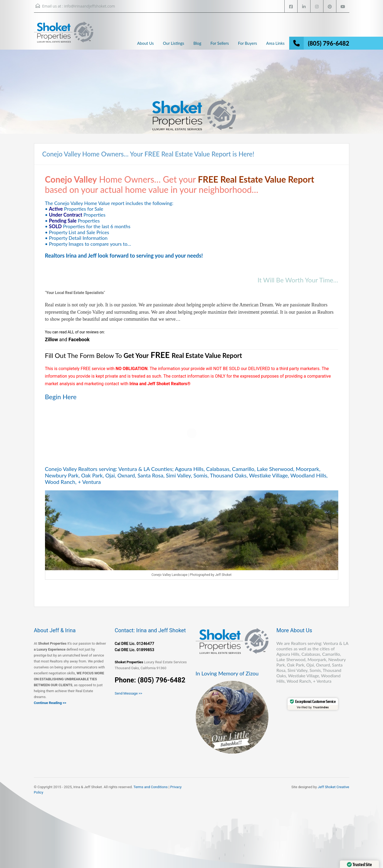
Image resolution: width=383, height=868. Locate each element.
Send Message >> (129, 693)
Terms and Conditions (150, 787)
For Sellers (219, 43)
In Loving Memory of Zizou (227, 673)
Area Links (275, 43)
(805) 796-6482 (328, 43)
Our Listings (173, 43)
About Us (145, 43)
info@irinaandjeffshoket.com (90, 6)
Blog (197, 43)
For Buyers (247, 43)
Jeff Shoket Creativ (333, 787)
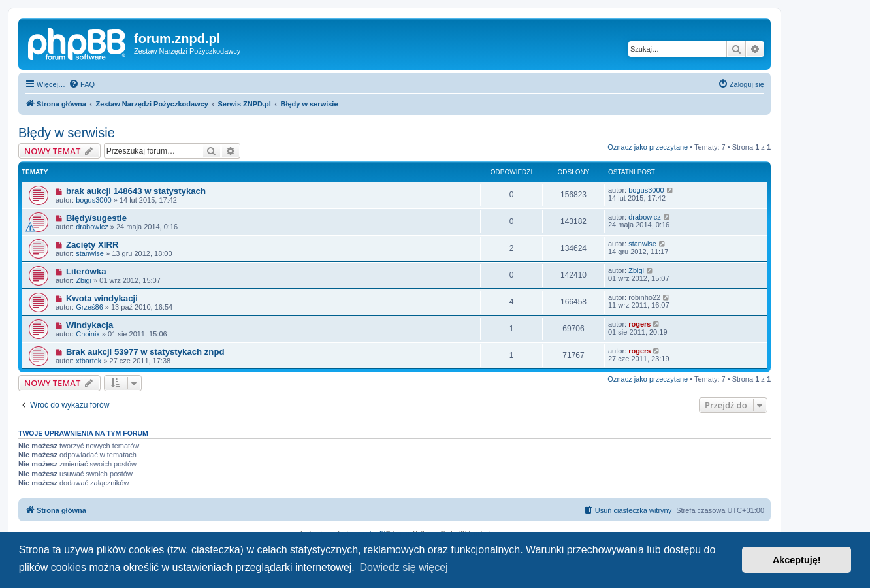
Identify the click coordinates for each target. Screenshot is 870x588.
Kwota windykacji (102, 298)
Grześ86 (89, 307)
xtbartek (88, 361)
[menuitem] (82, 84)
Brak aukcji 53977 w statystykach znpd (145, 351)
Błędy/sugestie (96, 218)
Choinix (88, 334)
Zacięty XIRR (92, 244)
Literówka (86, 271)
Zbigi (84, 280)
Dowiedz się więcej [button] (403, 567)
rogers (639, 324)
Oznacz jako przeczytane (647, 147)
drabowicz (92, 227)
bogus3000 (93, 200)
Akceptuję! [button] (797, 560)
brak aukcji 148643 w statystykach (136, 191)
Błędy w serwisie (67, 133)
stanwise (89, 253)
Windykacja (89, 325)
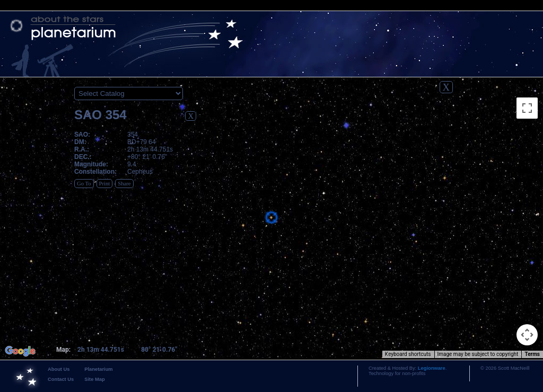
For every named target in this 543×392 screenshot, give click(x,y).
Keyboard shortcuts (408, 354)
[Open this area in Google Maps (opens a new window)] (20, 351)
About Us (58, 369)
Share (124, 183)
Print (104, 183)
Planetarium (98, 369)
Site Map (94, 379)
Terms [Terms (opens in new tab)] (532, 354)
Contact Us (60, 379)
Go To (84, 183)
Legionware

▶ [EXERCISE DIRECTIONS]: Find each line in the rows above that contains the word "aukcji", and copy those lines in full.

▶ [TASK RESULT]:
Brak aukcji 53977 w statystykach znpd (145, 351)
brak aukcji 148643 w statystykach (136, 191)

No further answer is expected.